YOUR OBJECTIVE: With no addition or omission, return the entries below.

Collected data entries:
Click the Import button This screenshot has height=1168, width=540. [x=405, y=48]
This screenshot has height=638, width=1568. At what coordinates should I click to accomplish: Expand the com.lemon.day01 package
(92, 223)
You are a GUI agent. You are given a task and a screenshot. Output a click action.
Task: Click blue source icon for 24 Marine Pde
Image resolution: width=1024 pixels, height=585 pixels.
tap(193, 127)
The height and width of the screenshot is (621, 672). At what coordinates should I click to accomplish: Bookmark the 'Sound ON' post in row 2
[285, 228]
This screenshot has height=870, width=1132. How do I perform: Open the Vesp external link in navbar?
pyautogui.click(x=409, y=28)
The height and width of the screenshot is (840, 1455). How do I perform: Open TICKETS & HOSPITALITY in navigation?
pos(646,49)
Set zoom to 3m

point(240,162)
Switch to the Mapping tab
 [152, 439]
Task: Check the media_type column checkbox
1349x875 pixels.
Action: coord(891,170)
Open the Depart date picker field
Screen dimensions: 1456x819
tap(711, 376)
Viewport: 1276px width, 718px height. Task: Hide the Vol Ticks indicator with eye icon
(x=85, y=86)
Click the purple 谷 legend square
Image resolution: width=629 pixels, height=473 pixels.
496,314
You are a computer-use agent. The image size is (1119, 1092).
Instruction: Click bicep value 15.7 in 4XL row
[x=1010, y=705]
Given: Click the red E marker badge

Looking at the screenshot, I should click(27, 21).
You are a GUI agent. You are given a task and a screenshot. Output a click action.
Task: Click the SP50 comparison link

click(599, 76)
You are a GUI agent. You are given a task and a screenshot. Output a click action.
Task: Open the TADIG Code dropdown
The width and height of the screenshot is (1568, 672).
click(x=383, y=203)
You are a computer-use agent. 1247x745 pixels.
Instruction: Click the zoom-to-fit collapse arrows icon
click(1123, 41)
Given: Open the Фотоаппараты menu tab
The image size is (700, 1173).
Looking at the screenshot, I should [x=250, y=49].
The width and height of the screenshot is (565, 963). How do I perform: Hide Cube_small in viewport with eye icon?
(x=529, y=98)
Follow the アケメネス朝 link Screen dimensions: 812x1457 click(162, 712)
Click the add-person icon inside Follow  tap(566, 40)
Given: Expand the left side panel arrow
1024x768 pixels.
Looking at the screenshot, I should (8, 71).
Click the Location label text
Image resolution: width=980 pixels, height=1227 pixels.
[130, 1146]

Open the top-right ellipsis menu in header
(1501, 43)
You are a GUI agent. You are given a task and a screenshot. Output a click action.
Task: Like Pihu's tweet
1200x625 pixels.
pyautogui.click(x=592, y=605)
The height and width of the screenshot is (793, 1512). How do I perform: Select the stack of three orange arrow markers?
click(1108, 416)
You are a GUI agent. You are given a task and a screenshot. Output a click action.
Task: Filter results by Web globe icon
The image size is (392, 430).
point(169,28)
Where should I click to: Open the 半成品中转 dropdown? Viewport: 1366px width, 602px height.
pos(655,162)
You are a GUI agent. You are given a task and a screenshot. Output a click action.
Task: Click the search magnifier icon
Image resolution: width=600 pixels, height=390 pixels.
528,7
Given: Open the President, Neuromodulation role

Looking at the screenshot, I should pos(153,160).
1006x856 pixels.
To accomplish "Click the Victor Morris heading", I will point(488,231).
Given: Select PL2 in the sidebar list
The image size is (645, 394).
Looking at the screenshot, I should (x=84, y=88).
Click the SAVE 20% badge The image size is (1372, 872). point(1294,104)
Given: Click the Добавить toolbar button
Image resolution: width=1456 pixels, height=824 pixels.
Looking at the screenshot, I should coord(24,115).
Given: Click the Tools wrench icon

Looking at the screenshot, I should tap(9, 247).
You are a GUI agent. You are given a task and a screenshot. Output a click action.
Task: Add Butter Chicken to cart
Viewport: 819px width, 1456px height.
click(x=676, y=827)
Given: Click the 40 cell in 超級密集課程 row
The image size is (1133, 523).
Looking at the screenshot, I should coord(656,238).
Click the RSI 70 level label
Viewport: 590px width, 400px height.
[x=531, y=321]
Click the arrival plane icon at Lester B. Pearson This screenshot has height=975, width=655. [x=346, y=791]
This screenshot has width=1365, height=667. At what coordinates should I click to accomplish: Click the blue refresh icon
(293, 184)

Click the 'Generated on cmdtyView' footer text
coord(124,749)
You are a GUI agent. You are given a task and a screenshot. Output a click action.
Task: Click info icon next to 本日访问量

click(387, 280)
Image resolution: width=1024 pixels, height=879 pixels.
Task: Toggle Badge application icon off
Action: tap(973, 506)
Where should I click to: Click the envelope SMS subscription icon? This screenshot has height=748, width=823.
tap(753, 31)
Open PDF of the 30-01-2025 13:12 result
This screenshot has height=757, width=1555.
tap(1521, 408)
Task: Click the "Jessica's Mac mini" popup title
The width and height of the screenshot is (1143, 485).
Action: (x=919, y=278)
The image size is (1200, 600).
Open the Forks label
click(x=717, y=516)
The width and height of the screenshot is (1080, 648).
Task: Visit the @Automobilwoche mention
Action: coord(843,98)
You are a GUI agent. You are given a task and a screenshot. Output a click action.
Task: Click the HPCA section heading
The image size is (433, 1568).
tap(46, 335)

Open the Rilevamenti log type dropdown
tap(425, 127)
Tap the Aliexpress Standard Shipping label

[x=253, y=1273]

SOLUTION FOR THIS TASK:
Click the Import button This screenshot has height=1168, width=540. [x=405, y=48]
This screenshot has height=638, width=1568. At what coordinates should I click to accomplish: Expand the com.lemon.day01 package
(92, 223)
You are a GUI agent. You are given a task and a screenshot. Output a click action.
Task: Click blue source icon for 24 Marine Pde
Image resolution: width=1024 pixels, height=585 pixels.
tap(193, 127)
The height and width of the screenshot is (621, 672). At what coordinates should I click to accomplish: Bookmark the 'Sound ON' post in row 2
[285, 228]
This screenshot has height=870, width=1132. How do I perform: Open the Vesp external link in navbar?
pyautogui.click(x=409, y=28)
The height and width of the screenshot is (840, 1455). How do I perform: Open TICKETS & HOSPITALITY in navigation?
pos(646,49)
Set zoom to 3m

point(240,162)
Switch to the Mapping tab
 [152, 439]
Task: Check the media_type column checkbox
1349x875 pixels.
Action: coord(891,170)
Open the Depart date picker field
Screen dimensions: 1456x819
tap(711, 376)
Viewport: 1276px width, 718px height. Task: Hide the Vol Ticks indicator with eye icon
(x=85, y=86)
Click the purple 谷 legend square
Image resolution: width=629 pixels, height=473 pixels.
496,314
You are a computer-use agent. The image size is (1119, 1092).
Instruction: Click bicep value 15.7 in 4XL row
[x=1010, y=705]
Given: Click the red E marker badge

Looking at the screenshot, I should click(27, 21).
You are a GUI agent. You are given a task and a screenshot. Output a click action.
Task: Click the SP50 comparison link

click(599, 76)
You are a GUI agent. You are given a task and a screenshot. Output a click action.
Task: Open the TADIG Code dropdown
The width and height of the screenshot is (1568, 672).
click(x=383, y=203)
You are a computer-use agent. 1247x745 pixels.
Instruction: Click the zoom-to-fit collapse arrows icon
click(1123, 41)
Given: Open the Фотоаппараты menu tab
The image size is (700, 1173).
Looking at the screenshot, I should [x=250, y=49].
The width and height of the screenshot is (565, 963). How do I perform: Hide Cube_small in viewport with eye icon?
(x=529, y=98)
Follow the アケメネス朝 link Screen dimensions: 812x1457 click(162, 712)
Click the add-person icon inside Follow  tap(566, 40)
Given: Expand the left side panel arrow
1024x768 pixels.
Looking at the screenshot, I should (8, 71).
Click the Location label text
Image resolution: width=980 pixels, height=1227 pixels.
[130, 1146]

Open the top-right ellipsis menu in header
(1501, 43)
You are a GUI agent. You are given a task and a screenshot. Output a click action.
Task: Like Pihu's tweet
1200x625 pixels.
pyautogui.click(x=592, y=605)
The height and width of the screenshot is (793, 1512). How do I perform: Select the stack of three orange arrow markers?
click(1108, 416)
You are a GUI agent. You are given a task and a screenshot. Output a click action.
Task: Filter results by Web globe icon
The image size is (392, 430).
point(169,28)
Where should I click to: Open the 半成品中转 dropdown? Viewport: 1366px width, 602px height.
pos(655,162)
You are a GUI agent. You are given a task and a screenshot. Output a click action.
Task: Click the search magnifier icon
Image resolution: width=600 pixels, height=390 pixels.
528,7
Given: Open the President, Neuromodulation role

Looking at the screenshot, I should pos(153,160).
1006x856 pixels.
To accomplish "Click the Victor Morris heading", I will point(488,231).
Given: Select PL2 in the sidebar list
The image size is (645, 394).
Looking at the screenshot, I should (x=84, y=88).
Click the SAVE 20% badge The image size is (1372, 872). point(1294,104)
Given: Click the Добавить toolbar button
Image resolution: width=1456 pixels, height=824 pixels.
Looking at the screenshot, I should coord(24,115).
Given: Click the Tools wrench icon

Looking at the screenshot, I should tap(9, 247).
You are a GUI agent. You are given a task and a screenshot. Output a click action.
Task: Add Butter Chicken to cart
Viewport: 819px width, 1456px height.
click(x=676, y=827)
Given: Click the 40 cell in 超級密集課程 row
The image size is (1133, 523).
Looking at the screenshot, I should coord(656,238).
Click the RSI 70 level label
Viewport: 590px width, 400px height.
[x=531, y=321]
Click the arrival plane icon at Lester B. Pearson This screenshot has height=975, width=655. [x=346, y=791]
This screenshot has width=1365, height=667. At what coordinates should I click to accomplish: Click the blue refresh icon
(293, 184)

Click the 'Generated on cmdtyView' footer text
coord(124,749)
You are a GUI agent. You are given a task and a screenshot. Output a click action.
Task: Click info icon next to 本日访问量

click(387, 280)
Image resolution: width=1024 pixels, height=879 pixels.
Task: Toggle Badge application icon off
Action: tap(973, 506)
Where should I click to: Click the envelope SMS subscription icon? This screenshot has height=748, width=823.
tap(753, 31)
Open PDF of the 30-01-2025 13:12 result
This screenshot has height=757, width=1555.
tap(1521, 408)
Task: Click the "Jessica's Mac mini" popup title
The width and height of the screenshot is (1143, 485).
Action: (x=919, y=278)
The image size is (1200, 600).
Open the Forks label
click(x=717, y=516)
The width and height of the screenshot is (1080, 648).
Task: Visit the @Automobilwoche mention
Action: coord(843,98)
You are a GUI agent. You are given a task and a screenshot. Output a click action.
Task: Click the HPCA section heading
The image size is (433, 1568).
tap(46, 335)

Open the Rilevamenti log type dropdown
tap(425, 127)
Tap the Aliexpress Standard Shipping label

[x=253, y=1273]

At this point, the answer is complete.